### SOURCE DATA
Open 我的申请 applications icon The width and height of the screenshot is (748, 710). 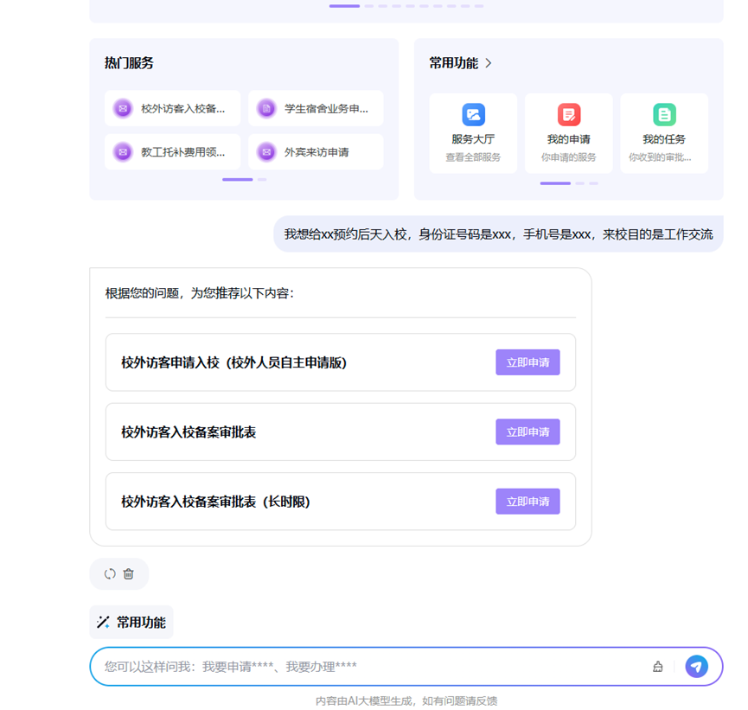[x=568, y=115]
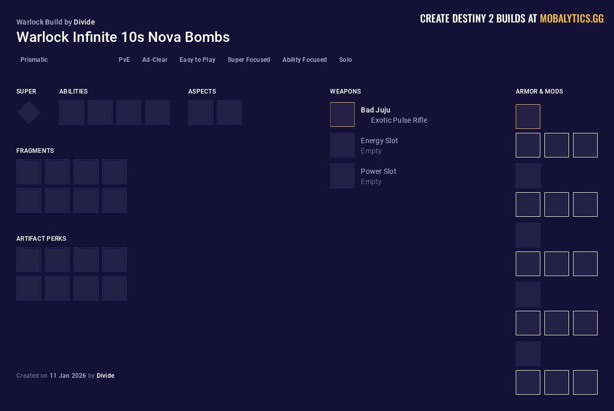614x411 pixels.
Task: Click the diamond-shaped Super slot icon
Action: [29, 112]
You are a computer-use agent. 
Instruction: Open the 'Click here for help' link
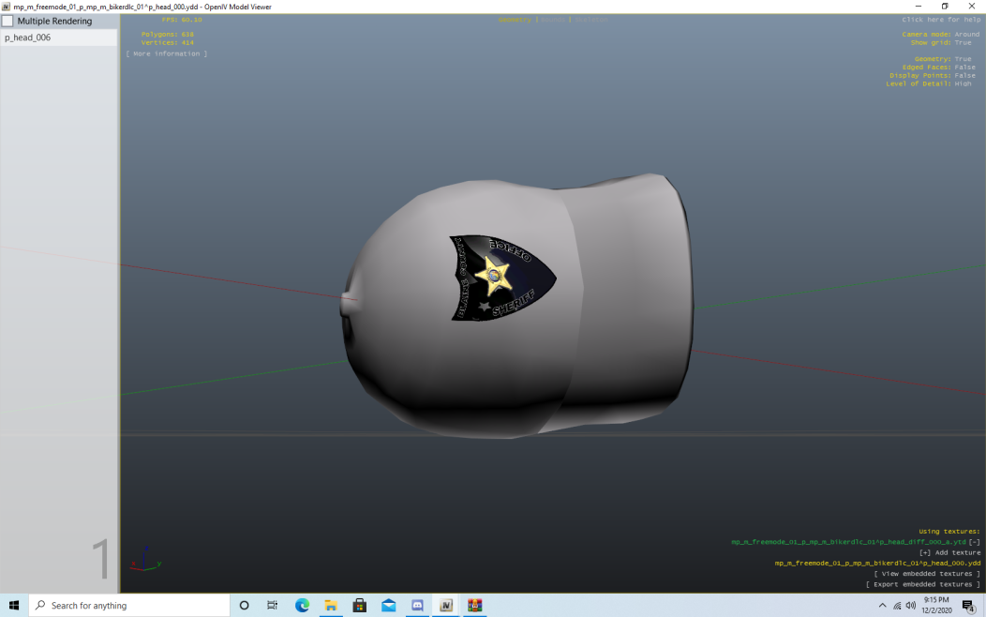point(940,20)
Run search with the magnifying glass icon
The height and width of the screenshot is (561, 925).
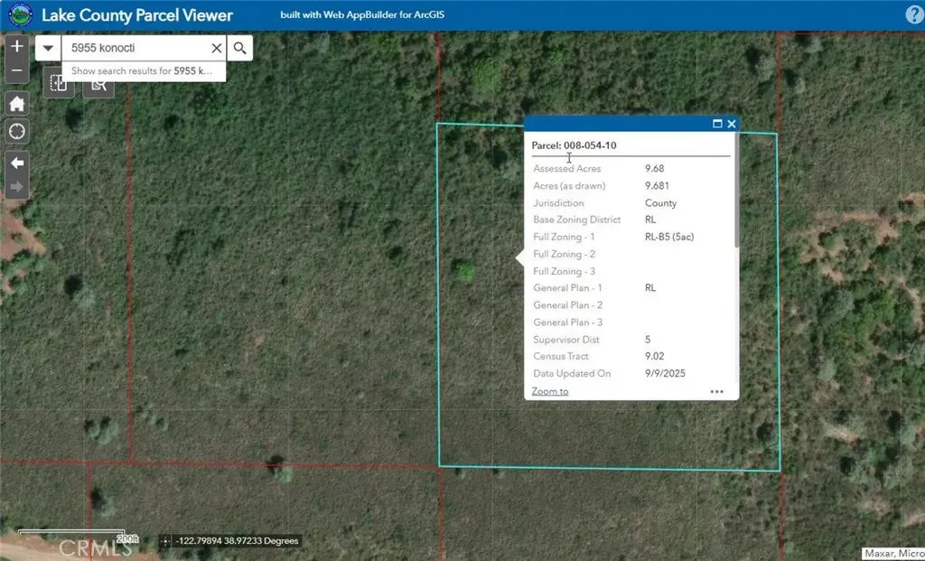[x=240, y=48]
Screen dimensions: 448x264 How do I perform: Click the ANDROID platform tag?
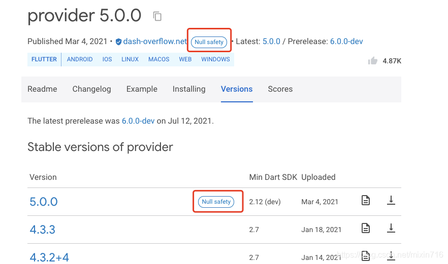80,59
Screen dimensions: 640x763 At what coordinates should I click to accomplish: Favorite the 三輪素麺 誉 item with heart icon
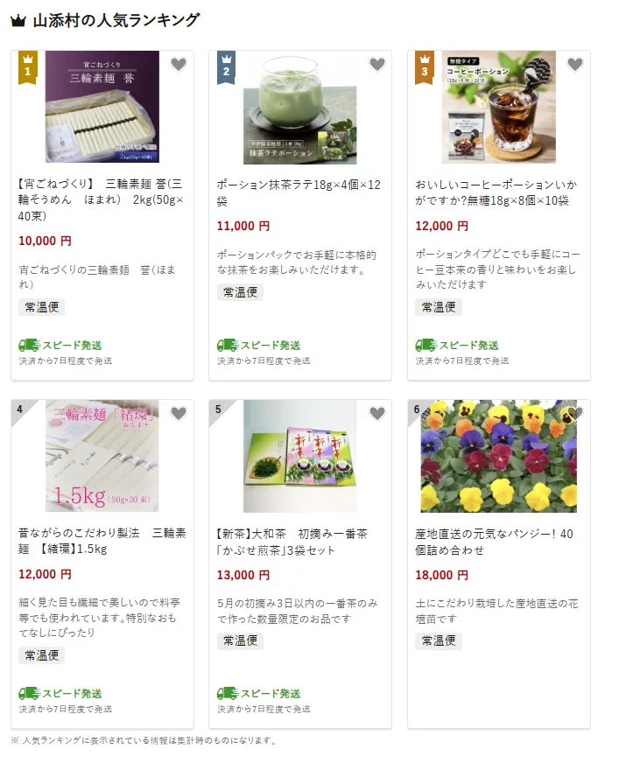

### WHAT NEEDS TO BE DONE
Give again, word for word, only the lines from the line containing "You are a computer-use agent." through the last line above, both included; leave the pictures out.

### OUTPUT FOR THIS TASK
You are a computer-use agent. 
Instruction: Open the 'Click here for help' link
point(940,20)
Run search with the magnifying glass icon
The height and width of the screenshot is (561, 925).
[x=240, y=48]
Screen dimensions: 448x264 How do I perform: Click the ANDROID platform tag?
80,59
Screen dimensions: 640x763 At what coordinates should I click to accomplish: Favorite the 三輪素麺 誉 item with heart icon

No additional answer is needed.